Nesse sentido, o livro coloca a juventude no centro do processo. Há o cuidado de propor não somente ações tuteladas pelos professores e responsáveis, mas também formas de mobilização independentes, inspiradas na coragem e autonomia de Greta Thunberg, por exemplo. Como Jacobi ressalta, essa é uma preparação necessária para o que está por vir. “Os jovens irão viver uma parte do século que seus pais não viverão e na qual estão colocados enormes desafios em que eles mesmos terão que ser protagonistas.”
Mudar a forma de se fazer ciência
Um ponto fundamental destacado pelos dois organizadores do livro é o da participação da Universidade na dinâmica de educação sobre emergências climáticas.

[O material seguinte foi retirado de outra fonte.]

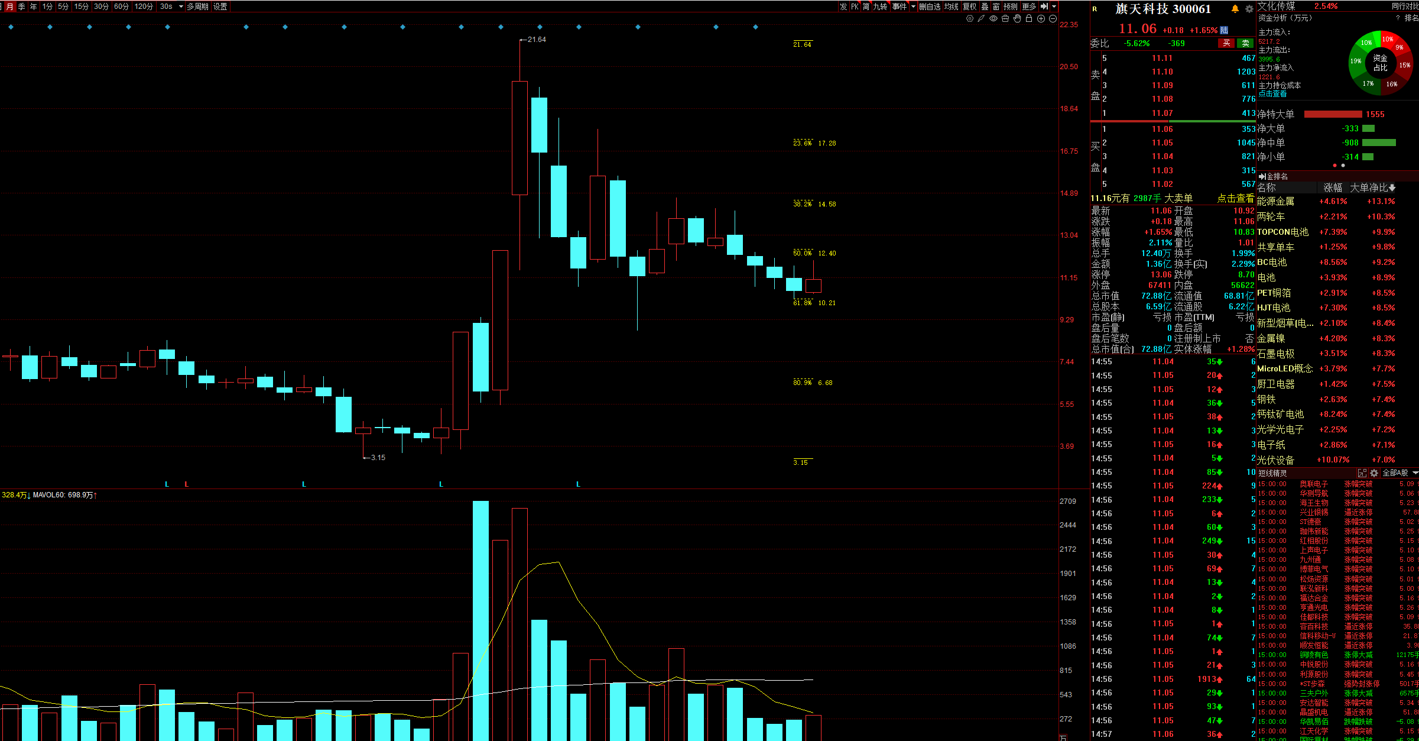
Task: Select the 年 yearly period tab
Action: pos(34,7)
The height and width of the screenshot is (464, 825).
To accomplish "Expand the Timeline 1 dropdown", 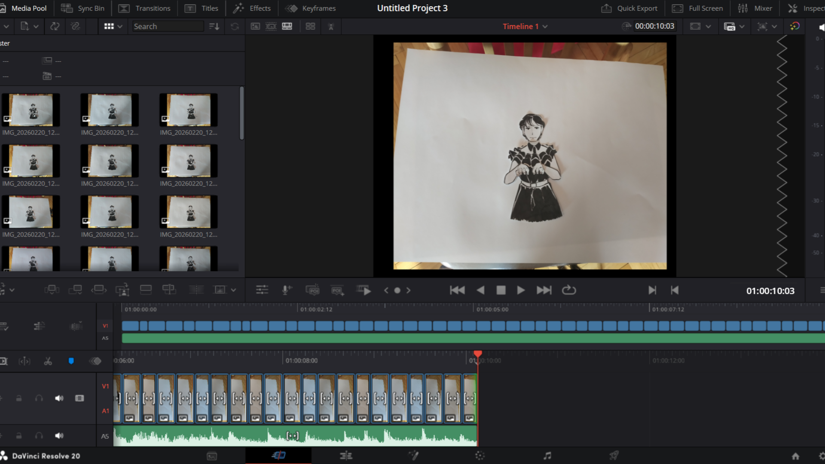I will coord(545,27).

Assim como os jovens e seus professores, a população geral ainda tem uma formação muito restrita sobre o tema ambiental, problema que gera reflexos na comunidade. Entre esses problemas, destacam-se as dificuldades de comunicação entre o desenvolvimento científico e a comunidade. Isso acontece porque o discurso científico, baseado em métricas e métodos, é reproduzido sem a preocupação de ser compreensível para todo mundo.
Sem a compreensão dos processos ambientais, o engajamento pela preservação ganha poucos adeptos. Por isso, Jacobi defende que a prática científica não pode ser isolada da sociedade. “Temos trabalhado com uma visão da ciência pelo caminho habitual, que é a ideia que nós precisamos ampliar a comunidade de pares, dialogar mais, ter mais práticas associadas à aprendizagem social.”
Nessa perspectiva, Novos Temas em Emergência Climática tem o objetivo não só de difundir o que já está sendo feito pelos pesquisadores da área, mas também fazer com que esses projetos consigam crescer e estabelecer uma relação de troca com o público. Por isso, a obra não é só uma ferramenta para o Ensino Básico, mas também um instrumento para toda a sociedade.